Любимый наставник А. А. Дмитрий Николаевич Ушаков слушал в свое время лекции Фортунатова. Как-то Фортунатов заявил студентам: «Все, что я изложил вам на прошлой лекции, — неверно. Я это понял за неделю. Прошу зачеркнуть эту запись, а я изложу эти вопросы сегодня совсем по-другому». Вспоминая этот случай, Д. Н. Ушаков добавлял: «Вот, даже если в пустяке ошибешься на лекции, непременно надо об этом сказать студентам, чтобы они — зачеркнули!»
Следуя завету учителей, и Реформатский не боялся, ошибившись, в этом признаться и изложить по-новому: «А в прошлый раз я вам, братцы, наврал. Не так это надо понимать, а вот эдак!» Мысль о том, что подобное признание может как-то пошатнуть авторитет, Реформатскому и в голову прийти не могла. Такие мысли посещают, думается, лишь тех, кто сам в свой авторитет не слишком верит…
Ошибиться Реформатский мог, ибо излагал свой предмет не по писаному, а вдохновенно. «Это был преподаватель-энтузиаст. Мы уважали его, ценили. И лишь спустя годы догадались, что он не только „вводил“ нас в науку о языке, но сам развивал ее»[33].

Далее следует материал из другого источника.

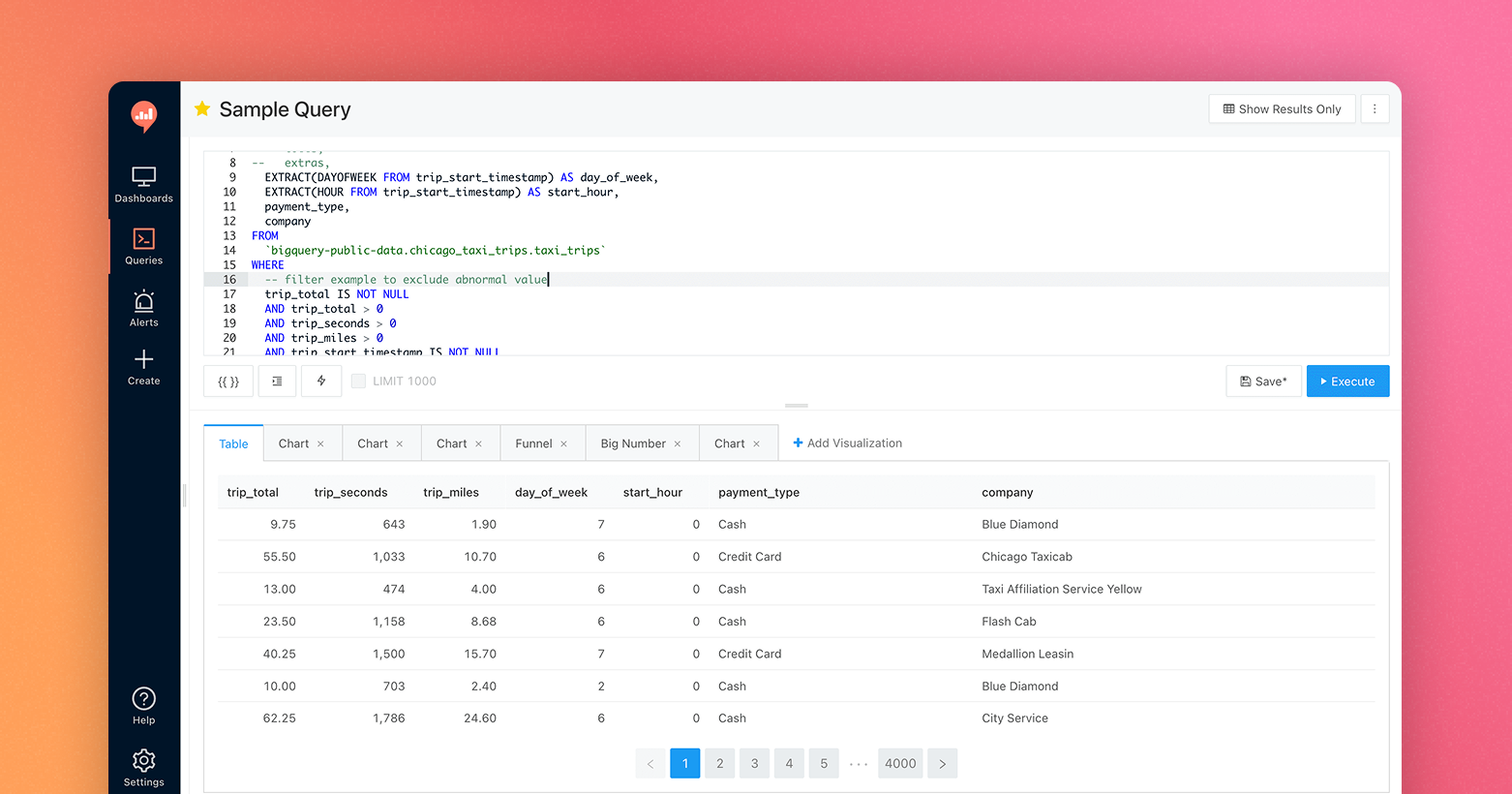
Task: Click Add Visualization
Action: click(x=847, y=443)
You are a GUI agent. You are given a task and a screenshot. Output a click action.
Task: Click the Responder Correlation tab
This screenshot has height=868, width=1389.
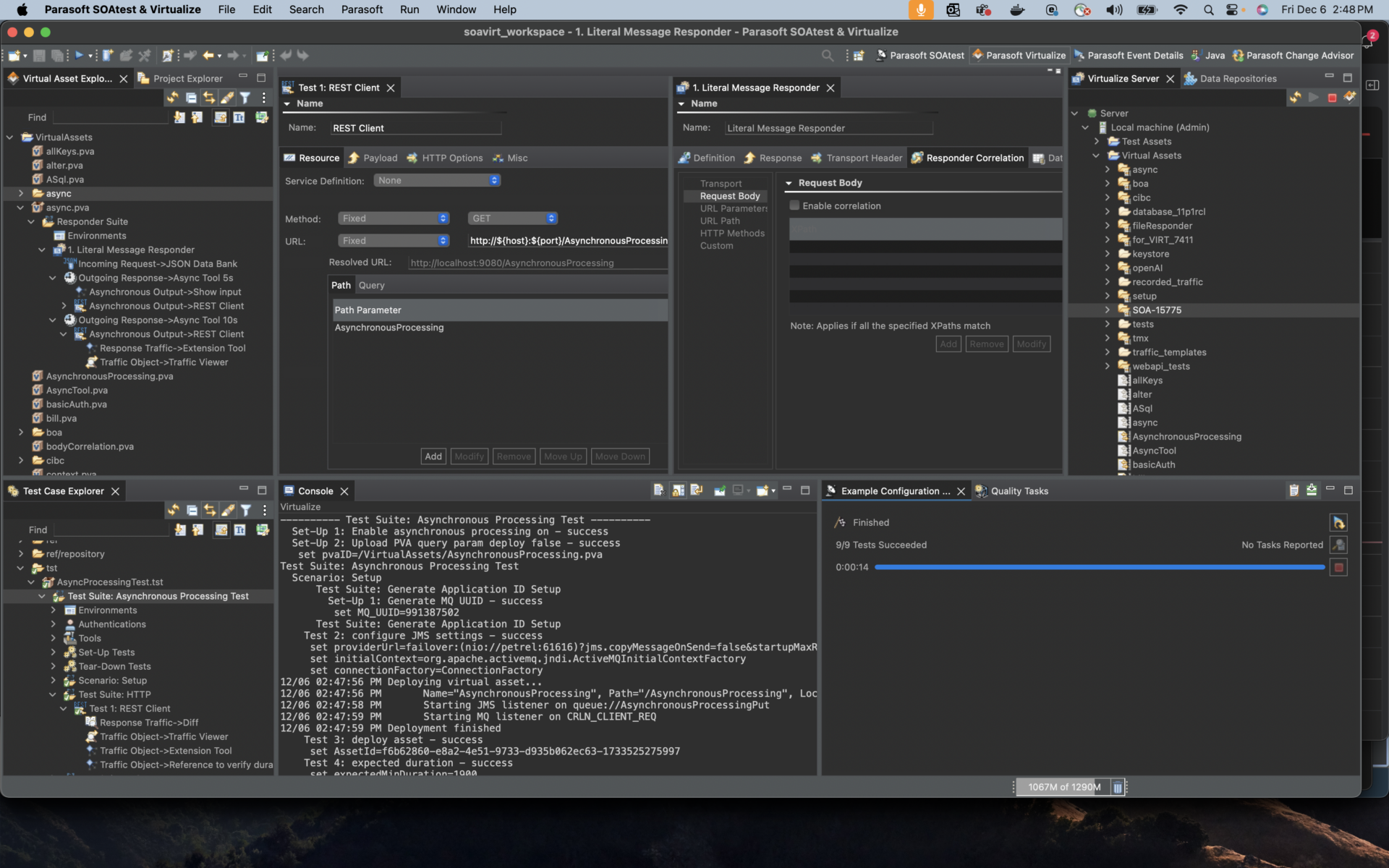click(x=967, y=157)
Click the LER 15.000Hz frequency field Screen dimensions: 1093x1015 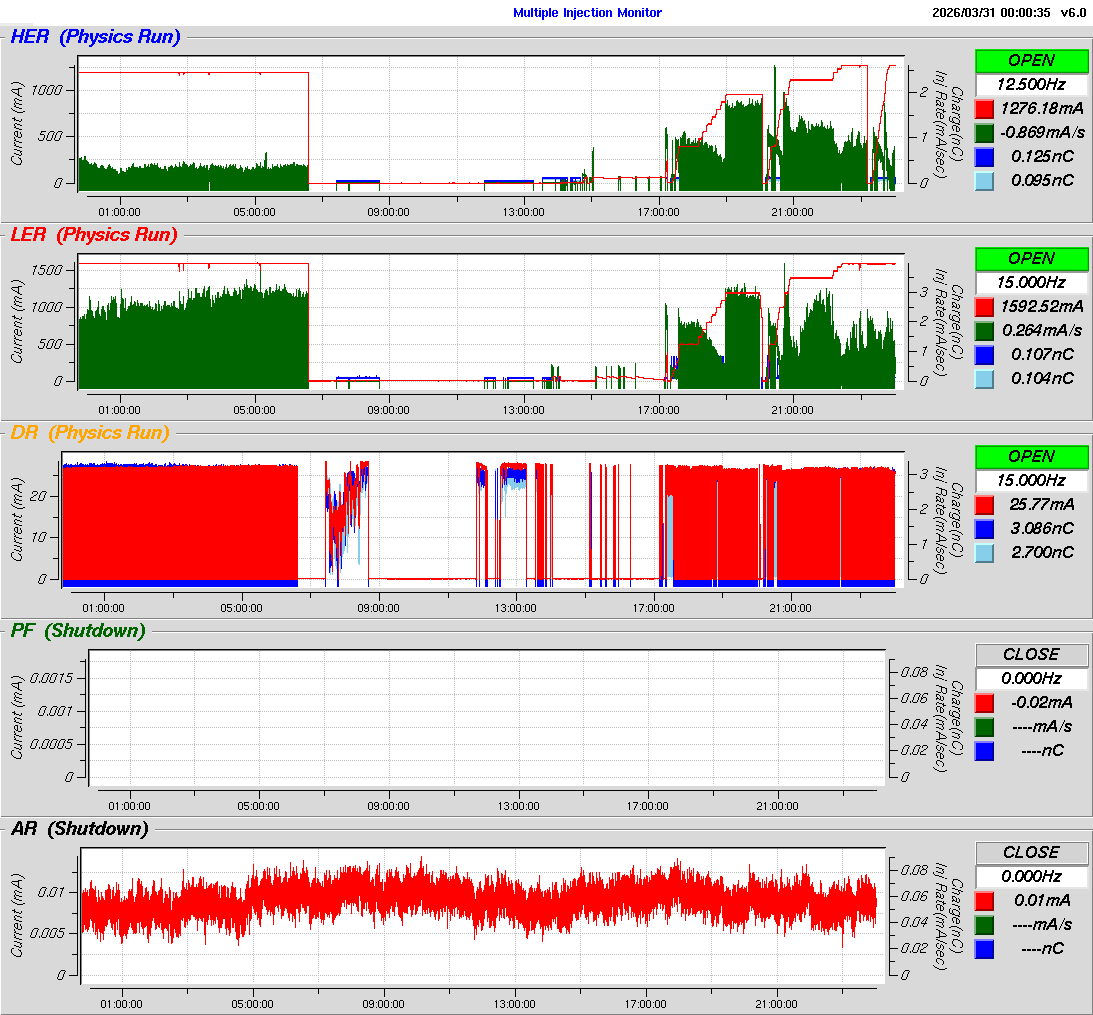click(x=1031, y=282)
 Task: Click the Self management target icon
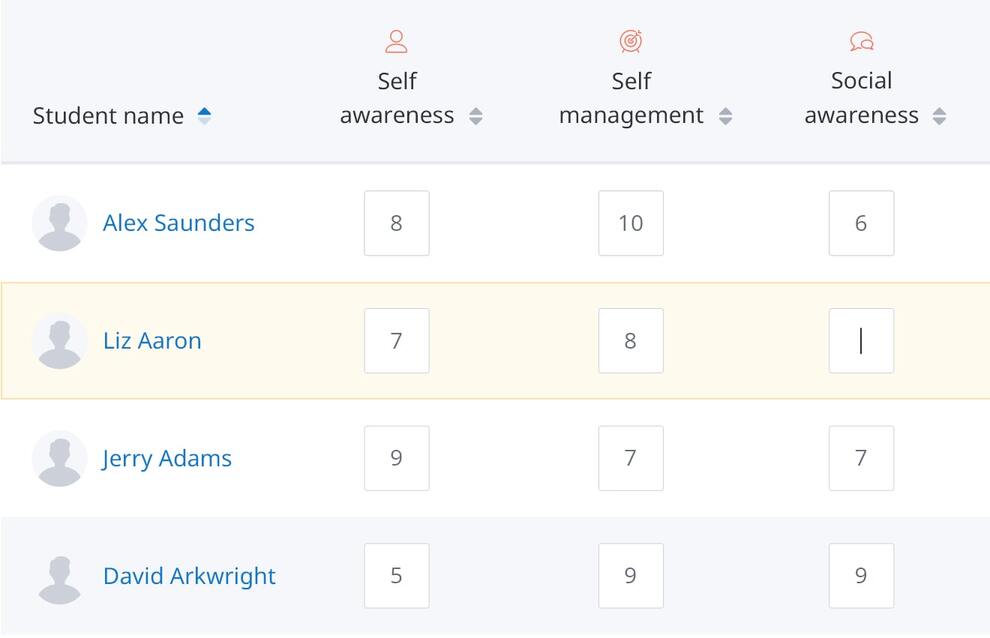click(631, 42)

Как он эту науку развивал, в чем была ценность Реформатского-ученого — не мне об этом говорить. А вот Реформатский-учитель до сих пор своими учениками не забыт, и объясняется это не только его педагогическим даром…
«Сервилизм — болезнь дурная и заразная, — пишет А. А. в письме к одной из бывших учениц. — Как с этим бороться? А вот как: честность, честность и еще раз честность!»
«Страстный и пристрастный Реформатский вносил дух относительности в застывшие классические нормы, вдруг переставал понимать (прикидываясь простачком) давно, казалось бы, понятные вещи и, играючи, переворачивал на попа привычные истины», — вспоминает И. А. Мельчук.
Эта его манера все подвергать сомнению, ставить «на попа привычные истины» шла иногда вразрез с официально принятыми утвержденными взглядами.